- [Task description]: Turn the records into a numbered list, one item per line, skipping blank lines. Include only the lines from the one with "Click the on-screen" through the end of the records.

- [Exercise input]:
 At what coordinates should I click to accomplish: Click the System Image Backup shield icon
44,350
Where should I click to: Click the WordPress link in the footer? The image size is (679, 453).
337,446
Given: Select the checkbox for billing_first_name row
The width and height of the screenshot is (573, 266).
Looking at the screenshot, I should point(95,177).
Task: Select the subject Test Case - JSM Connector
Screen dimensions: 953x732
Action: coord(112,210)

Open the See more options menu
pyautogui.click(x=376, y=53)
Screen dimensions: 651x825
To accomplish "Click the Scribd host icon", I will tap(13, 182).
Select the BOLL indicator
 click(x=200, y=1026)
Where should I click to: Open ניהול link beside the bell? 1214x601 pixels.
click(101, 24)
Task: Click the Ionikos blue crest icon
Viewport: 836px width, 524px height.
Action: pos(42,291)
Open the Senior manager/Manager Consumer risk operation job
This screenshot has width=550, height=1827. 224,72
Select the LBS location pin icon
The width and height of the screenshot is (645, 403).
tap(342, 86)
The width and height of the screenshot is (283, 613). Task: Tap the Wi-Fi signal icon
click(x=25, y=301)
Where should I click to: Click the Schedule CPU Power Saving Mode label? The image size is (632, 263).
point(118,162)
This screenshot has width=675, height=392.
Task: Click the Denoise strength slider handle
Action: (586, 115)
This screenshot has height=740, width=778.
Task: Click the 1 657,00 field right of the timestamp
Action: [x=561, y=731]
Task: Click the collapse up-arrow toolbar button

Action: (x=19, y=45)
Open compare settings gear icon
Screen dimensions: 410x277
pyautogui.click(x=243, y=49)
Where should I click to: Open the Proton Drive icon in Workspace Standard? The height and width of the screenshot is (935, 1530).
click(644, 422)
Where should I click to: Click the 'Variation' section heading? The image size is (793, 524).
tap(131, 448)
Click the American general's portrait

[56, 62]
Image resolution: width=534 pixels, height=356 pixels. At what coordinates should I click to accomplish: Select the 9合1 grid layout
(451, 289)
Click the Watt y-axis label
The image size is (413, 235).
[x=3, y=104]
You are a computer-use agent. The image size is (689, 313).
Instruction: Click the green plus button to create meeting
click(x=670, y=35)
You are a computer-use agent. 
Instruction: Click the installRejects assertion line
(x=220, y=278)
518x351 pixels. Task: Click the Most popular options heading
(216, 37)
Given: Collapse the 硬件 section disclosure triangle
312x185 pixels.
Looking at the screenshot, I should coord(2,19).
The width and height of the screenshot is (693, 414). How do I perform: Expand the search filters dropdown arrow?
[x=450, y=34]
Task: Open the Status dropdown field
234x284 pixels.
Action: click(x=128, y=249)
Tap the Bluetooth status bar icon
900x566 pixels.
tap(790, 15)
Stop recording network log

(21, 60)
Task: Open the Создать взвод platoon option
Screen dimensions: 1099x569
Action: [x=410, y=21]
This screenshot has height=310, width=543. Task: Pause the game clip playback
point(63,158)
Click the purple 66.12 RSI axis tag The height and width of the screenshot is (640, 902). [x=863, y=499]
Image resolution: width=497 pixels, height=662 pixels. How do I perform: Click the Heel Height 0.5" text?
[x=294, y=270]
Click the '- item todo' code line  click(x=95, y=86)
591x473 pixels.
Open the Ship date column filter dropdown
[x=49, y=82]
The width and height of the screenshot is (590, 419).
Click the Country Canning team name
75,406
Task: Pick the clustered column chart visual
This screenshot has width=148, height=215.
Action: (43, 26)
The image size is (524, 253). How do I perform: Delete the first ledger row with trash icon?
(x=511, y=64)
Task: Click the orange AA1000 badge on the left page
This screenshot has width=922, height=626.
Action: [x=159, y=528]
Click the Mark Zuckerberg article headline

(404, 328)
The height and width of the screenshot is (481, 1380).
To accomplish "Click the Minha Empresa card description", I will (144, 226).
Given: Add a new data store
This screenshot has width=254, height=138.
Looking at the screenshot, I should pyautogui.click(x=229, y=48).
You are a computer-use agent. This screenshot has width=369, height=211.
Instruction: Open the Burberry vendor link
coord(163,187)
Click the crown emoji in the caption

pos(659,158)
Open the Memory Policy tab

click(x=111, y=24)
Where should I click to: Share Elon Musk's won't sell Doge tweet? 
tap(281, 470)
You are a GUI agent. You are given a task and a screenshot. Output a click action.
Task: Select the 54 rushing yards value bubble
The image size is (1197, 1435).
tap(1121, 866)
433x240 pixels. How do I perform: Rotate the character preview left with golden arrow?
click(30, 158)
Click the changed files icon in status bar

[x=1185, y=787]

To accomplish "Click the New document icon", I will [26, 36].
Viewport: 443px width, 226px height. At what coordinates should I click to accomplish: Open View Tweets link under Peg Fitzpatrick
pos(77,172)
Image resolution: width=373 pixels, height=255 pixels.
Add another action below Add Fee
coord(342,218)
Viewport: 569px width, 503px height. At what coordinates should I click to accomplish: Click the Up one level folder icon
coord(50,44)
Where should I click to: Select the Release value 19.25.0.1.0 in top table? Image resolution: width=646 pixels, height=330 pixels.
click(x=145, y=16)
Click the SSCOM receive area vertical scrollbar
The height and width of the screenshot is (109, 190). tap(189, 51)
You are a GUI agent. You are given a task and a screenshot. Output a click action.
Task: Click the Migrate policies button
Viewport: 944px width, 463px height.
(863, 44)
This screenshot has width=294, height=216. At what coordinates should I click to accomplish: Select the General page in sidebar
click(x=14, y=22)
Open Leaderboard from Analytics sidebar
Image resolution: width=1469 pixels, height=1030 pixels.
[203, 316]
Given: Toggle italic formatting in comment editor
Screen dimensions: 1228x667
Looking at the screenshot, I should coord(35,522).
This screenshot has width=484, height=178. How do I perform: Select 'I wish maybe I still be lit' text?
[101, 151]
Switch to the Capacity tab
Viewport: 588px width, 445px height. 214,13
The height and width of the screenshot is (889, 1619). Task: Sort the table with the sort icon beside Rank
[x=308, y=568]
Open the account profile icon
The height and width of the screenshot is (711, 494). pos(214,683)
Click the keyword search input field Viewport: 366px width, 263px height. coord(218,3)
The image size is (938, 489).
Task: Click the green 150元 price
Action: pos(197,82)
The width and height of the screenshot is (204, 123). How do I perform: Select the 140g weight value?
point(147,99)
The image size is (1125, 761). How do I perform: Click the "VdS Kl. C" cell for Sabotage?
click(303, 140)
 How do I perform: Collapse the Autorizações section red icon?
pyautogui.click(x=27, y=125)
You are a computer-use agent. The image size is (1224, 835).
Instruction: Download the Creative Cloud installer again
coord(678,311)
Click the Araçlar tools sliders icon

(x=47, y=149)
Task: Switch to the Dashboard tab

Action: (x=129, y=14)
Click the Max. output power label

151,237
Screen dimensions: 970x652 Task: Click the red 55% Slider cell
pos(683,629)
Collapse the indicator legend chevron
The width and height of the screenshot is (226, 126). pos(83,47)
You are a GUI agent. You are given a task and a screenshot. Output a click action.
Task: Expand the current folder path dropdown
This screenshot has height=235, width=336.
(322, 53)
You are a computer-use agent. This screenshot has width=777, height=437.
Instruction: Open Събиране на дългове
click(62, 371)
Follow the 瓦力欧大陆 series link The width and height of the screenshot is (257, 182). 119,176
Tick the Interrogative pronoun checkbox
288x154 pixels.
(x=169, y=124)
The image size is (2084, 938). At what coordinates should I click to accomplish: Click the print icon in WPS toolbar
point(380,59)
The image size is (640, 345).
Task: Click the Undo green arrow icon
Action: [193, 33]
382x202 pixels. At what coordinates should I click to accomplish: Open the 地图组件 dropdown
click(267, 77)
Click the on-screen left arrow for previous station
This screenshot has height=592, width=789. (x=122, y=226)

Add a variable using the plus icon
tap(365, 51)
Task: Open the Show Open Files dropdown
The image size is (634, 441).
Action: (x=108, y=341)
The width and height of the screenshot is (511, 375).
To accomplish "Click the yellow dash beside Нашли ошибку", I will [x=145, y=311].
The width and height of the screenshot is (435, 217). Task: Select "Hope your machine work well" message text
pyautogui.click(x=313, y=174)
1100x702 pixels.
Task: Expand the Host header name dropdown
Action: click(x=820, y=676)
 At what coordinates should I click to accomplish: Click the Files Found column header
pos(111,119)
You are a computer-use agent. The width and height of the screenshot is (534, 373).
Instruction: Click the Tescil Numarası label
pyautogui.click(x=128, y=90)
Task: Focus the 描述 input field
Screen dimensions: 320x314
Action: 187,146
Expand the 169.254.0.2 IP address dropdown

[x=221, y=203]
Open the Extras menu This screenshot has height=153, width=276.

- [Correct response]:
1. Click the on-screen left arrow for previous station
2. This screenshot has height=592, width=789. (x=122, y=226)
3. Add a variable using the plus icon
4. tap(365, 51)
5. Task: Open the Show Open Files dropdown
6. The image size is (634, 441).
7. Action: (x=108, y=341)
8. The width and height of the screenshot is (511, 375).
9. To accomplish "Click the yellow dash beside Нашли ошибку", I will [x=145, y=311].
10. The width and height of the screenshot is (435, 217). Task: Select "Hope your machine work well" message text
11. pyautogui.click(x=313, y=174)
12. 1100x702 pixels.
13. Task: Expand the Host header name dropdown
14. Action: click(x=820, y=676)
15.  At what coordinates should I click to accomplish: Click the Files Found column header
16. pos(111,119)
17. You are a computer-use agent. The width and height of the screenshot is (534, 373).
18. Instruction: Click the Tescil Numarası label
19. pyautogui.click(x=128, y=90)
20. Task: Focus the 描述 input field
21. Screen dimensions: 320x314
22. Action: 187,146
23. Expand the 169.254.0.2 IP address dropdown
24. [x=221, y=203]
25. Open the Extras menu This screenshot has height=153, width=276.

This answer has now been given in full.